Berbagai langkah – langkah pencegahan penyebaran Covid-19 telah dilakukan pihak Lapas guna memberikan rasa aman dan nyaman bagi WBP, diantaranya Penyemprotan Disinfektan, Pembagian Suplemen, dan Pemeriksaan secara rutin oleh Subsi Perawatan.

Baca Lainnya

Menyambut Tatanan Normal baru, Lapas Kelas II B Tanjungpandan mulai mempersiapkan sarana dan prasarana (Sarpras) untuk membuka kembali Layanan Kunjungan.

Kepada Media, Kasi Binapi Giatja Herry yang juga Ketua Tim Layanan Kunjungan, menjelaskan pihaknya telah merevisi aturan yang lama terkait Layanan Kunjungan dan revisi disesuaikan dengan Tatanan Normal Baru, mematuhi Protokol Kesehatan.

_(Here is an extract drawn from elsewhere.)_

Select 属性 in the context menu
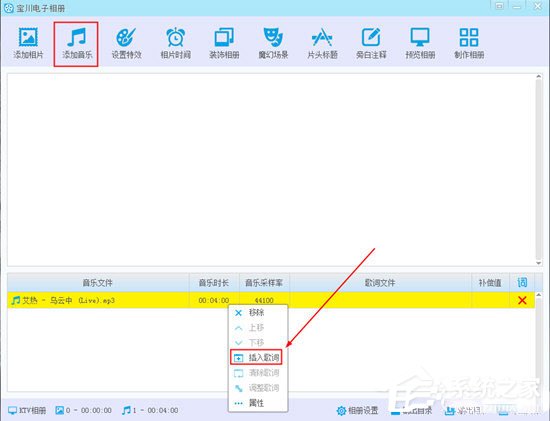 point(257,403)
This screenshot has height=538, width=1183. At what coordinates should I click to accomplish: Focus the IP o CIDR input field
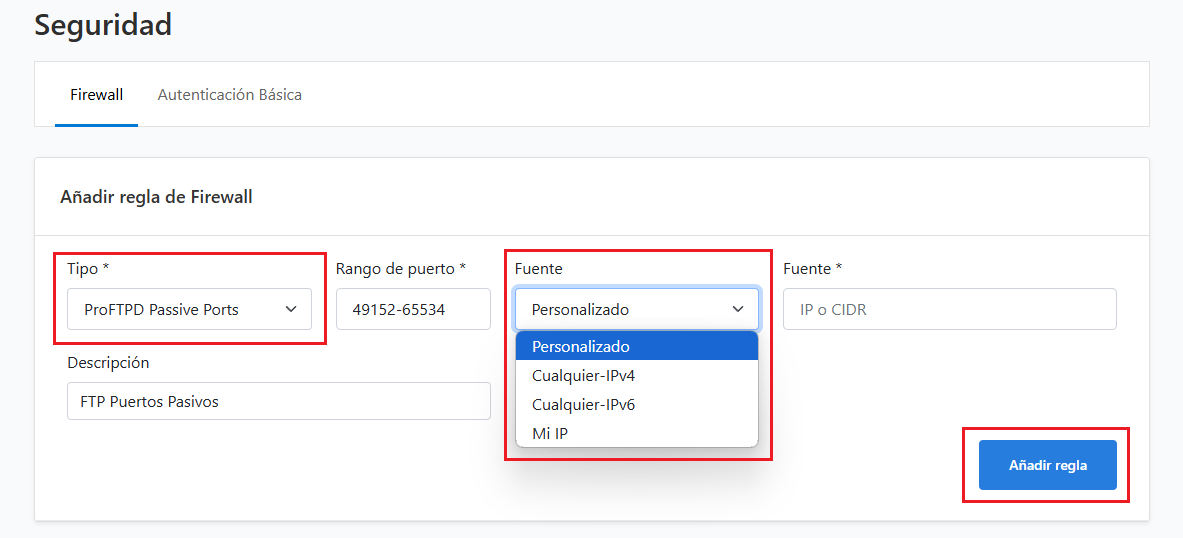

“Beberapa point penting diantaranya Wajib menggunakan masker, berusia di atas 15 tahun dengan bukti KTP, dan hanya diperbolehkan masuk 2 orang, setelah dilakukan pemeriksaan suhu tubuh,” jelas Heri.

Herry menambahkan, saat ini, persiapan sarana dan prasarana dalam proses pengerjaan yaitu pemasangan sekat transparan di Ruang Kunjungan. Sehingga tidak ada kontak fisik antara WBP dan keluarga yang berkunjung.

“Kita saling berkoordinasi untuk persiapan ini, sesuai instruksi Kalapas, agar bisa segera selesai sembari menunggu arahan dari pusat terkait kapan akan dibuka,” ujar Heri didampingi Kasubsi Registrasi dan Bimkemas Endang Meidiansyah.

Sementara itu, Kalapas Kelas II B Tanjungpandan, Romiwin Hutasoit menuturkan, dalam Tatanan Normal baru ini, harus merubah Kebiasaan lama dengan yang baru. “Kegiatan Layanan Kunjungan WBP akan kita buka setelah ada edaran resmi dari Pusat/Direktur Jenderal Pemasyarakatan,” ujarnya.

“Untuk itu, kami mengimbau kepada masyarakat, nantinya yang ingin mengunjungi keluarganya di Lapas, agar mematuhi aturan – aturan yang telah ditentukan, karena itu untuk keamanan dan kenyamanan kita bersama. Saya tekankan semua yang berkunjung wajib mematuhi protokol kesehatan,” tegas Romiwin.(dodi/3).